Records:

────

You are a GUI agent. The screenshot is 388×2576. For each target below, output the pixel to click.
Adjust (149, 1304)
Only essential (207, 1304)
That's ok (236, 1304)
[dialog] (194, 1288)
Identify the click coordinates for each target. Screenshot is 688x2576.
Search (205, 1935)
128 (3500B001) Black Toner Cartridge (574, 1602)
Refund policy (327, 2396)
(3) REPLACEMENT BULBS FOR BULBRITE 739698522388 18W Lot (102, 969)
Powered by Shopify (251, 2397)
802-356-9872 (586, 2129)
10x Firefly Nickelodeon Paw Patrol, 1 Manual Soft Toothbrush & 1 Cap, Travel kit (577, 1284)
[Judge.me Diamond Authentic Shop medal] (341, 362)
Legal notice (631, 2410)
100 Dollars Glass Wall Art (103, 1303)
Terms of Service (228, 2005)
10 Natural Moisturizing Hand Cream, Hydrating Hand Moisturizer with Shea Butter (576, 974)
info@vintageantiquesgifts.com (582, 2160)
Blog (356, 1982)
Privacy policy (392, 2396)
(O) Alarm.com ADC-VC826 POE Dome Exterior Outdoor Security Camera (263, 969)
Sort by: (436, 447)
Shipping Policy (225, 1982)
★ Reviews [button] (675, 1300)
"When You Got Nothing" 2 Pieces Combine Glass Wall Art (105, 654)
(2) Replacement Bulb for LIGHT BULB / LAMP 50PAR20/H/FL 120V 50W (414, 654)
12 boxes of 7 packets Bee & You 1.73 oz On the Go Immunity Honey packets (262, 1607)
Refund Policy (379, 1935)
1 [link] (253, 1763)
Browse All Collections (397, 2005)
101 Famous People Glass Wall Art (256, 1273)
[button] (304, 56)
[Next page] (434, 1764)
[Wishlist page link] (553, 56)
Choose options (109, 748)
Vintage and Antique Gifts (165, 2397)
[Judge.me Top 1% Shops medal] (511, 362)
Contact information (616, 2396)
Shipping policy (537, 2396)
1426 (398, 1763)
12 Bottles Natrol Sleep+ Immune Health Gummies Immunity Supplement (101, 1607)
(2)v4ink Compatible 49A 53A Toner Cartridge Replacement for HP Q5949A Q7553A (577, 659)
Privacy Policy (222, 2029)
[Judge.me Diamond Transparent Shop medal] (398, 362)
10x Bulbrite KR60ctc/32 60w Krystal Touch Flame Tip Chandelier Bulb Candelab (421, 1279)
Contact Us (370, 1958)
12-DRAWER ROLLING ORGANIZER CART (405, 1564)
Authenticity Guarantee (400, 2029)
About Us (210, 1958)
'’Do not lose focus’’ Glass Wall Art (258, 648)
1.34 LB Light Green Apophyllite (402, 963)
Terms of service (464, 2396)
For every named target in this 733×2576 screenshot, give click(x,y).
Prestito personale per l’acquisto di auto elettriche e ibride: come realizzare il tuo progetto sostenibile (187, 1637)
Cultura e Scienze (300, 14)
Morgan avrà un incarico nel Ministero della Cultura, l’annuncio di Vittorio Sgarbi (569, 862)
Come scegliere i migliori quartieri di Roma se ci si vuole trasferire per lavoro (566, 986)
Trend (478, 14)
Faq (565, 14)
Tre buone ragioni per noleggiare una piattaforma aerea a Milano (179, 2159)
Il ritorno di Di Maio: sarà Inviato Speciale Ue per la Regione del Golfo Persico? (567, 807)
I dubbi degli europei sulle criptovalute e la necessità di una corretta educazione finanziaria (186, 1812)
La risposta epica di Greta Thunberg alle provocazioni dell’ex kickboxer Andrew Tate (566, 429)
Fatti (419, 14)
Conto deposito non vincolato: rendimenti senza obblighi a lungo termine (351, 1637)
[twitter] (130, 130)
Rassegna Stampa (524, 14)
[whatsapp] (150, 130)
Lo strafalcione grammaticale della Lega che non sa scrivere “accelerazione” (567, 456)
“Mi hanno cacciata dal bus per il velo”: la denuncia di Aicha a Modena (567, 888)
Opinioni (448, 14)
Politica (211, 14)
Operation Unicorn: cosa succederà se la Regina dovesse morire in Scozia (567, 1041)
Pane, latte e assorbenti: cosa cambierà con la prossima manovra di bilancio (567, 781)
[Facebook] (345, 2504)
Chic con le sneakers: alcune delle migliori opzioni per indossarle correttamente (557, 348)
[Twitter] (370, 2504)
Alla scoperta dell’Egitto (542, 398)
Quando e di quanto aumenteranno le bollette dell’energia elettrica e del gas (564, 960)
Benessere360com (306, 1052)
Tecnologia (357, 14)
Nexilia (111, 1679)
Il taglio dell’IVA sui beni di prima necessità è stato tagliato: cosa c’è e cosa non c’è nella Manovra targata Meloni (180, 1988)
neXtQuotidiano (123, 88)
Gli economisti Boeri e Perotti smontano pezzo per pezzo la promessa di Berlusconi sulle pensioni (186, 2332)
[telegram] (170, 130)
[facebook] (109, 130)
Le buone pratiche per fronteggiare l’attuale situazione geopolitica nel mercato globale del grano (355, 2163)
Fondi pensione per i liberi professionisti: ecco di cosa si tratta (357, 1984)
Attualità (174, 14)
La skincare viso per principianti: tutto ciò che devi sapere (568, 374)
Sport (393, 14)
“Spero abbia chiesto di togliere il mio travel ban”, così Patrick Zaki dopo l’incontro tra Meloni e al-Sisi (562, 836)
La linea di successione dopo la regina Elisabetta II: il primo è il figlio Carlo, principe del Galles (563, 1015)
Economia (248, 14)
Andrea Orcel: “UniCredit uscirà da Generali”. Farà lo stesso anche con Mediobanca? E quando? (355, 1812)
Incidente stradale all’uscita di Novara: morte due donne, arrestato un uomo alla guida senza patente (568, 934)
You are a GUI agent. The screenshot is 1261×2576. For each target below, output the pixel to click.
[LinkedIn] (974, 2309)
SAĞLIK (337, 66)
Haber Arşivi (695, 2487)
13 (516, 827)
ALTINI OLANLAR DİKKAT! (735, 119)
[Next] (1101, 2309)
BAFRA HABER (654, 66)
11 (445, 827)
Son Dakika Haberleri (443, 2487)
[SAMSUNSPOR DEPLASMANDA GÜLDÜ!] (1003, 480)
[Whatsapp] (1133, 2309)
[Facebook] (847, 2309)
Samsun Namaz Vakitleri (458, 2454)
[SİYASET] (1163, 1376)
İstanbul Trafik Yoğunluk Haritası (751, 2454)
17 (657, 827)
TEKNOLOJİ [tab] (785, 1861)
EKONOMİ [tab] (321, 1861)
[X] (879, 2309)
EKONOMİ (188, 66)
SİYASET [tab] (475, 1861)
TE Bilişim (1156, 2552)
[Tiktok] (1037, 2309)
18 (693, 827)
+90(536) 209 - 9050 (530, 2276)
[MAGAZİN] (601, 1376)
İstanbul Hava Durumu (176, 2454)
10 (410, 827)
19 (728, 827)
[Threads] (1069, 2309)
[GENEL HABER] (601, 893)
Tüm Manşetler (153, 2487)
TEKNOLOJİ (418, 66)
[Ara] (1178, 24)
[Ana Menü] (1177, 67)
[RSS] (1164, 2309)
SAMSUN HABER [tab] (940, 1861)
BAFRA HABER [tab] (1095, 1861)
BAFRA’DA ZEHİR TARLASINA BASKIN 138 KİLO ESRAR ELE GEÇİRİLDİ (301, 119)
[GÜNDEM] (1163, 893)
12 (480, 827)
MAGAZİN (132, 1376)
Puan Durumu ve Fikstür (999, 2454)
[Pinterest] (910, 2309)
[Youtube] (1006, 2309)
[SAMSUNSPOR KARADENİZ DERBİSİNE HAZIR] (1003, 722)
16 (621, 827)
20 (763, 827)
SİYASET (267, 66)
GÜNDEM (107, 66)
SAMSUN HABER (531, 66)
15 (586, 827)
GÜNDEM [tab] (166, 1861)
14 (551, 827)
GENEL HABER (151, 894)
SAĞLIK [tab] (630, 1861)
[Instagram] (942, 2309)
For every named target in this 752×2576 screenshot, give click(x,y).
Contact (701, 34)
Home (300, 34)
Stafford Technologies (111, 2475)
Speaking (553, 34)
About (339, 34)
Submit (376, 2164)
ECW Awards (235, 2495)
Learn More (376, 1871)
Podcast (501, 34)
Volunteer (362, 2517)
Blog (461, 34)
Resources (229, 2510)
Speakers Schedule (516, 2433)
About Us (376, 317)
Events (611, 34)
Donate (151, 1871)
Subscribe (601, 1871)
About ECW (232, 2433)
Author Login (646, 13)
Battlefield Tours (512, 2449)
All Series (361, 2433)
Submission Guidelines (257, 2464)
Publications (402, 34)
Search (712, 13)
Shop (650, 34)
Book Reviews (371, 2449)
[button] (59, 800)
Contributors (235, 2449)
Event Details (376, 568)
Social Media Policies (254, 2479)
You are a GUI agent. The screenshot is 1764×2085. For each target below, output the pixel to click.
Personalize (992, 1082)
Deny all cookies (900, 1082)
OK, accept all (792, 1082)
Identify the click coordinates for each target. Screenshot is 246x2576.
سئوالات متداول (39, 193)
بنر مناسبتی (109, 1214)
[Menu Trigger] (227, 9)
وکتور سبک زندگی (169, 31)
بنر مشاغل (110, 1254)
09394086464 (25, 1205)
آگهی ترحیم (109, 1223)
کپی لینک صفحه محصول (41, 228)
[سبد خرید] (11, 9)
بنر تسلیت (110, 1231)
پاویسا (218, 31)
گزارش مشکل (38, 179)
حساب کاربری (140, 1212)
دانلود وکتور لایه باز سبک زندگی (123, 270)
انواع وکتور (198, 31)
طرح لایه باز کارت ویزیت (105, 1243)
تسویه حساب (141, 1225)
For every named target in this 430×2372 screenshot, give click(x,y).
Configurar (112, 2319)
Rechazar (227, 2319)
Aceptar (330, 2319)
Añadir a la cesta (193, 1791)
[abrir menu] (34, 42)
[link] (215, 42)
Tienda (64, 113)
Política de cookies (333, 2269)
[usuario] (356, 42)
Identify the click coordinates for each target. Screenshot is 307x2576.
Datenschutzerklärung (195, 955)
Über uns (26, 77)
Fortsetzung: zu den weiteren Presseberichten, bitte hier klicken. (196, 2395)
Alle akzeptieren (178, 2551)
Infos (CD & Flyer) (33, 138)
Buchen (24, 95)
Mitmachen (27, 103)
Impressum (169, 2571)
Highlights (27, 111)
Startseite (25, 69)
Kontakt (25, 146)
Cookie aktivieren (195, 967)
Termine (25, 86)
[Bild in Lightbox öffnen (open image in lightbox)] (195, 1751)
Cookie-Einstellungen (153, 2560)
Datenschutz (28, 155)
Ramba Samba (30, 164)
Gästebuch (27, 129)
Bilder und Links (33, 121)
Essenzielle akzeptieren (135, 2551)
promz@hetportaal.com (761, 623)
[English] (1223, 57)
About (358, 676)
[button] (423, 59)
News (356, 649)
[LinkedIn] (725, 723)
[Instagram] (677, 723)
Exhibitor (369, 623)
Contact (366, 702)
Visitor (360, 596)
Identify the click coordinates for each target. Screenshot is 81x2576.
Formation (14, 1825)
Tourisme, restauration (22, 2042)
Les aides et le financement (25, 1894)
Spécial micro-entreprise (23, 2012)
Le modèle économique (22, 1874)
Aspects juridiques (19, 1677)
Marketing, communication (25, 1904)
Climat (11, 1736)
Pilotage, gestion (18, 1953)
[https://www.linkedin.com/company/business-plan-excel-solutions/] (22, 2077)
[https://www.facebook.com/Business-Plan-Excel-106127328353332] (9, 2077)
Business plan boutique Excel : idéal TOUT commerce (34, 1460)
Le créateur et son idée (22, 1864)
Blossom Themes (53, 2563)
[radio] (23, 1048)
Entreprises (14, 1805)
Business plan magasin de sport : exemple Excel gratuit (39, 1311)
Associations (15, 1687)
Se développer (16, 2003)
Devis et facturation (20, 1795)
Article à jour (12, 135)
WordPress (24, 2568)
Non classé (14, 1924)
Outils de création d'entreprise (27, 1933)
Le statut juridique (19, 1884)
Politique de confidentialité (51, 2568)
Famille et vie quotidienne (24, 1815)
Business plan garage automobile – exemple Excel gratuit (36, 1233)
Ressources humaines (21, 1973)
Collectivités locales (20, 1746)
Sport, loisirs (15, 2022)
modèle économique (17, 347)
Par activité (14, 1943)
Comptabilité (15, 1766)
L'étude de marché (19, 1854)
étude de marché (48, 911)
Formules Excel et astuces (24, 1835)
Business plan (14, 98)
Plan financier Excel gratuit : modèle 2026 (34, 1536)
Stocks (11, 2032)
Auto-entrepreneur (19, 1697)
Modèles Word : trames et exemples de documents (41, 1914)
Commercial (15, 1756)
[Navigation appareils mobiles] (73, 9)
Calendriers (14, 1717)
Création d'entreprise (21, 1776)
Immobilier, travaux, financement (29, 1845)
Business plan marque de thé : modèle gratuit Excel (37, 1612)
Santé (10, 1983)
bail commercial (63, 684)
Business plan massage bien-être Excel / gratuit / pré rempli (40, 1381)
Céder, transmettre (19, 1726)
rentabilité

────

Assignment:
The string "gratuit" may appear on lines of the data above; give the number of those lines and nothing more.

Finished exercise:
5